Zhejiang University: Microbial community composition deciphered during silk degradation in burial environment

Recently the research team led by HU Yulan and ZHANG Bingjian at the Zhejiang University Department of Archaeology, Cultural Heritage and Museology published a research article entitled “Dynamics of microbial community composition during degradation of silks in burial environment” in Science of the Total Environment.

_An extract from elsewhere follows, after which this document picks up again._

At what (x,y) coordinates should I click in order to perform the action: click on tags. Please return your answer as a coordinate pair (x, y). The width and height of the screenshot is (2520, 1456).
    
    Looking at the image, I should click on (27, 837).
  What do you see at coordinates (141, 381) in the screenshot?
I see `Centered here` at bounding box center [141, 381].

Silk residues in the soil form a unique niche termed as “silksphere.” HU Yulan and ZHANG Bingjian put forward a hypothesis that microbiota in the silksphere are of immense archaeological and conservation value as a biomarker for unraveling the degradation of ancient silk textiles. To test this hypothesis, they monitored the dynamics of microbial community composition in the process of silk degradation via both the indoor soil microcosmos model and the outdoor environment, and obtained a total of 82,843 amplicon sequence variants (ASVs). Microbial community divergence was evaluated with Welch two sample t-test, principal co-ordinates analysis (PCoA), the negative binomial generalized log-linear model and clustering, etc. Differences in community assembly mechanism between the silksphere and bulk soil microbiota were compared with the dissimilarity-overlap curve (DOC) model, the neutral model and the null model. The random forest (RF), a well-established machine learning algorithm, was also applied to screening the potential biomarkers of silk degradation.


The findings revealed that the vast majority of microbes populating the silksphere diverged significantly from those in bulk soil. Certain microbial flora could serve as an indicator of silk degradation. This opens up a new avenue for the identification of archaeological silk residues through the dynamics of microbial communities.